Rupture ou transformation
Le défi rural s’intègre au questionnement plus large qui a marqué la clôture des 10èmes entretiens : la transition écologique implique-t-elle une rupture ou une transformation ? Sans surprise, la directrice générale de l’aménagement, du logement et de la nature au ministère de la Transition écologique opte pour la seconde option : « La rupture vient de chocs externes, comme le montrent les exemples du Covid ou de l’approvisionnement énergétique. Pour y faire face, chacun doit se transformer », estime Stéphanie Dupuy-Lyon.

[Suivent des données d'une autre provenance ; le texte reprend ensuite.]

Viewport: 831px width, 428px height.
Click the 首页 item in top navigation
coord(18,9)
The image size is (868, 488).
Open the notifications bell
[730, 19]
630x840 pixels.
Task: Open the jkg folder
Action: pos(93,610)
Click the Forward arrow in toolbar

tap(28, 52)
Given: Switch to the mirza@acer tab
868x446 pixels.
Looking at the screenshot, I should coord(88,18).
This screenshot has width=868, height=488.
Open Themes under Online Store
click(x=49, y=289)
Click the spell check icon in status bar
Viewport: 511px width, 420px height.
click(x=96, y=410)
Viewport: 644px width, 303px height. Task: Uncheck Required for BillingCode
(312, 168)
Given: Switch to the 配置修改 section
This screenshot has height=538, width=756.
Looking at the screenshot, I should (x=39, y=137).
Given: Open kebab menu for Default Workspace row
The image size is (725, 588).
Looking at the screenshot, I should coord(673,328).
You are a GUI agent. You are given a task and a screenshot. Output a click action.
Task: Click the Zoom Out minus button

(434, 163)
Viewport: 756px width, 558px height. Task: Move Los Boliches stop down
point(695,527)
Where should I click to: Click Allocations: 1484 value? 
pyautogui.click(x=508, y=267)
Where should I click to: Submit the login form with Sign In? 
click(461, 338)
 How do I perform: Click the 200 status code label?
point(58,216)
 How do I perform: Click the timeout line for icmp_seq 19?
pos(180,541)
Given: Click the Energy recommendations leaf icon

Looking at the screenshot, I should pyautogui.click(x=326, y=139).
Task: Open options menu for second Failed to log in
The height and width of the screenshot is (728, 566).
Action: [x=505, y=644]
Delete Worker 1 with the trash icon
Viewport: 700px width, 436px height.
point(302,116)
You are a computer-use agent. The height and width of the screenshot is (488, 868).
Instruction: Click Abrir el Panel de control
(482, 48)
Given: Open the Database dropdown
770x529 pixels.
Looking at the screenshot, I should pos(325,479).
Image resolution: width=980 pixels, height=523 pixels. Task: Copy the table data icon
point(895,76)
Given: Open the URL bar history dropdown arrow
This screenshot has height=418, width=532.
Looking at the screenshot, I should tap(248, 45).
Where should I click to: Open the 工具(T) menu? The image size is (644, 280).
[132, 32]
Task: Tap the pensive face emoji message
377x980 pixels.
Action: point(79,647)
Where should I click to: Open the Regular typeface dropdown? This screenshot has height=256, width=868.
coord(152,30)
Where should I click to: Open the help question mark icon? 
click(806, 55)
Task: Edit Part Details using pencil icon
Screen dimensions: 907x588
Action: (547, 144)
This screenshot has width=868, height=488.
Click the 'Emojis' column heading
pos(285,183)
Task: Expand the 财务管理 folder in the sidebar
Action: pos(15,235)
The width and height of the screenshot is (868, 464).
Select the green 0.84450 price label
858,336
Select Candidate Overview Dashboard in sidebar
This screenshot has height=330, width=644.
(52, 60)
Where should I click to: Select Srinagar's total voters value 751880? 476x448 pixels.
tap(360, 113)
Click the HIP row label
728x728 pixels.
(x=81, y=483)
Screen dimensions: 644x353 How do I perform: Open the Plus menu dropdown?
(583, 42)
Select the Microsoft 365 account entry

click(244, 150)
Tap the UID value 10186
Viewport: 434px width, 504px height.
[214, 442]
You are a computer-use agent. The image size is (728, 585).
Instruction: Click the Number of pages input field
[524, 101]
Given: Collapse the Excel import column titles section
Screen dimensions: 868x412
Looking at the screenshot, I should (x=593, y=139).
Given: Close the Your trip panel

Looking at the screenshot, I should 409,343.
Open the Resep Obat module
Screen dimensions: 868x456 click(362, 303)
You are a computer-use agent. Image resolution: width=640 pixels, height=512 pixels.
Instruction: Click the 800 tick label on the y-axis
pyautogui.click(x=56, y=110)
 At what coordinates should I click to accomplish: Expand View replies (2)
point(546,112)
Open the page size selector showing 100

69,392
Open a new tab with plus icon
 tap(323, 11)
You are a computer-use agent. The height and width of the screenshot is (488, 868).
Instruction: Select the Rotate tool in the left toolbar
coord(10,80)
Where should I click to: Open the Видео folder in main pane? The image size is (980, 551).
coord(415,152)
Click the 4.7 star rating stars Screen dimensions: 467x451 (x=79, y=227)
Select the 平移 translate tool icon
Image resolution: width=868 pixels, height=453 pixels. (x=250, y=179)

La modération de la directrice d’administration centrale ne parvient pas à convaincre Matthias Trouillaud, responsable d’opérations à Nantes Métropole Aménagement : « Certes, nous avons retroussé nos manches pour forger des outils, écrire des récits, décrire des processus et calculer des métriques. Mais cela ne suffit ni à éteindre l’angoisse face à l’énormité de ce qui nous attend, ni à répondre à la question de savoir si ce que nous faisons est à la hauteur. Je n’en suis pas sûr du tout ».
Ces divergences n'invalident pas le message que le club Ville & Aménagement (CVA) résume dans son « petit livre jaune », publié à l’occasion des 10èmes rencontres sous le titre « Pour l’aménagement public – actualisation et refondation » : les professionnels de cette activité « doivent affermir leur rôle de généralistes de la pensée et de l’action urbaine, aptes à assembler des savoirs spécialisés dans les conditions de territoires qu’ils ont la charge de transformer ».
Désaménagement à l’horizon
De la biodiversité au Zéro artificialisation nette (Zan), les entretiens de Clermont-Ferrand auront démontré l’aptitude d’assemblage pluridisciplinaire revendiquée par les aménageurs publics. Certes, aucune recette ne ressort des questions posées comme celle-ci, formulée par l’écologue Alan Vergnes : « Le futur du métier d’aménageur passe-t-il par le désaménagement » ?
De même, les experts qui contribuent à la comptabilité du Zan n’ont pas dissimulé les limites de leurs outils : « La planification seule ne sauvera pas le monde », rappelle Guillaume Fauvet, spécialiste du foncier au Centre d’études et d’expertise sur les risques, l’environnement, la mobilité et l’aménagement (Cerema).
Cure de jouvence
Mais les entretiens de Clermont-Ferrand resteront comme ceux de l’intensification de la prise de responsabilité écologique des aménageurs. « J’avais souhaité ce mouvement, quand j’ai mis des jeunes sur le devant de la scène lors de nos derniers entretiens à Toulouse en 2019 », se souvient Eric Bazard, président du CVA.
Ce rajeunissement contribue à positionner le CVA comme aiguillon des politiques publiques : le manifeste pour le Zan de septembre 2020 a inspiré la loi Climat & Résilience. De même, le groupe de travail sur la ville post-carbone devrait nourrir la feuille de route gouvernementale : en mai dernier, l’ancienne ministre de l’Ecologie Barbara Pompili a missionné dans ce but Anne Fraisse, ex-directrice adjointe de la Sem toulousaine Europolia, et Jean-Marie Quéméner, chef du bureau de l’aménagement opérationnel au ministère de la Cohésion des territoires, tous deux membres du CVA.
Refondation écologique
Plus réjouissant encore : les nouveaux modes d’expression et d’intervention du club reflètent un « rajeunissement de la pensée écologique », selon Ariella Masboungi. L’animatrice du groupe de travail sur les territoires oubliés rend hommage à « l’immense attention à l’histoire » et à la « patience » dont font preuve les urbanistes aux pieds nus. Leur rapport à l’eau et à l’agriculture trace la voie vers l’urbanisme post carbone, qui cherchera la réconciliation entre villes et campagnes, en prenant appui sur les circuits courts.